I’m 64 years old, and came from what was a small town in Southeast New Mexico. It was the identical type of town seen in the movie “American Graffiti”. The ‘Jock’s’ had the T’s, and us poor kid’s got to look at them. When I “Officially” retired, I talked continuously about always wanting to build a T. Finally, my best friend got tired of listening to me and she begged me to do it.
Not knowing where to start, I ordered Chester’s book ‘How to build a T-Bucket Hot Rod Roadster for under $3,000 bucks’.
Needless to say, it was the best money I have spent in a long time. It got me started. Although I’m still building the T, any time I run into a problem, I can usually find a solution in his book. I would definitely recommend it if you are going to build one.
Thank you very much, Tim, for your nice comments about Chester Greenhalgh’s “How to Build a T-Bucket” book. That’s great to hear and I’m passing it along to Chester.
You’d be surprised how many T-Bucket projects are multi-year endeavors. It’s pretty normal to start out with a particular vision for your build and along the way you see new things and inspirations and it just evolves, and takes longer than originally planned. But, the result is worth the wait!

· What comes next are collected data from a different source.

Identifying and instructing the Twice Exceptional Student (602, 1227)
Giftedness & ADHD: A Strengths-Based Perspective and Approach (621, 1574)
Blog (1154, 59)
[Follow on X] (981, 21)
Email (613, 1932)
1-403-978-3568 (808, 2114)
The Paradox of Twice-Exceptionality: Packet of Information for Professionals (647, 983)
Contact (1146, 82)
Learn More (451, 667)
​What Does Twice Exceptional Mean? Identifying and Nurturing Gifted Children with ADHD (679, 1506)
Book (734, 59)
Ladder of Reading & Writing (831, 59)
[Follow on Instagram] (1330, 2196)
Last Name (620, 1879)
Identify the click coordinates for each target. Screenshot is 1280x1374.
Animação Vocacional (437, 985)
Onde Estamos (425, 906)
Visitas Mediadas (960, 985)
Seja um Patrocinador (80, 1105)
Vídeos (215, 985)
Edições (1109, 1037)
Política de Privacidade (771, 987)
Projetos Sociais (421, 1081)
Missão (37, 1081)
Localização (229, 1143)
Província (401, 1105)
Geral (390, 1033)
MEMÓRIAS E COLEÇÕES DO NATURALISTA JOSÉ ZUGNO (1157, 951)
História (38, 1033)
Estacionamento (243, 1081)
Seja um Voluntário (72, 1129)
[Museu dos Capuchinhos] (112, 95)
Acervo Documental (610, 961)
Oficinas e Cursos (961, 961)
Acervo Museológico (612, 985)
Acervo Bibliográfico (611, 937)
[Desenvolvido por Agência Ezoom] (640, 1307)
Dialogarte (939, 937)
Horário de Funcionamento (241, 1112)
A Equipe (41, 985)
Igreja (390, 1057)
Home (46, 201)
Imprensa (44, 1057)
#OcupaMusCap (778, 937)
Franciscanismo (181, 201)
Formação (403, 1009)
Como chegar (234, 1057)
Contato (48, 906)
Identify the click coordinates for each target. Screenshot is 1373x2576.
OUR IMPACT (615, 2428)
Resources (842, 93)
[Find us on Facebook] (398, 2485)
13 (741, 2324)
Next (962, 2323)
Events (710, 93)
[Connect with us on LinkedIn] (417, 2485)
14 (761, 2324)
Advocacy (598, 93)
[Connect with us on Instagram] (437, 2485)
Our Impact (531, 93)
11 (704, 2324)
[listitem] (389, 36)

I couldn’t have said it better myself. But lets not overlook the attention that unfinished rods get at these street meets. Hotrodders everywhere love to look in on the development as a rod progresses, especially those who are in the process of building one also, you just feel at home around an unfinished rod, and naturally fall into talking with whoever has the rod. talking about your own project. This is the main attraction in a rod meet for me, and I’ll walk right by a ‘Boydster’ $100,000 rod without a second glance at it, except for wishing no one was around so I could piss on it.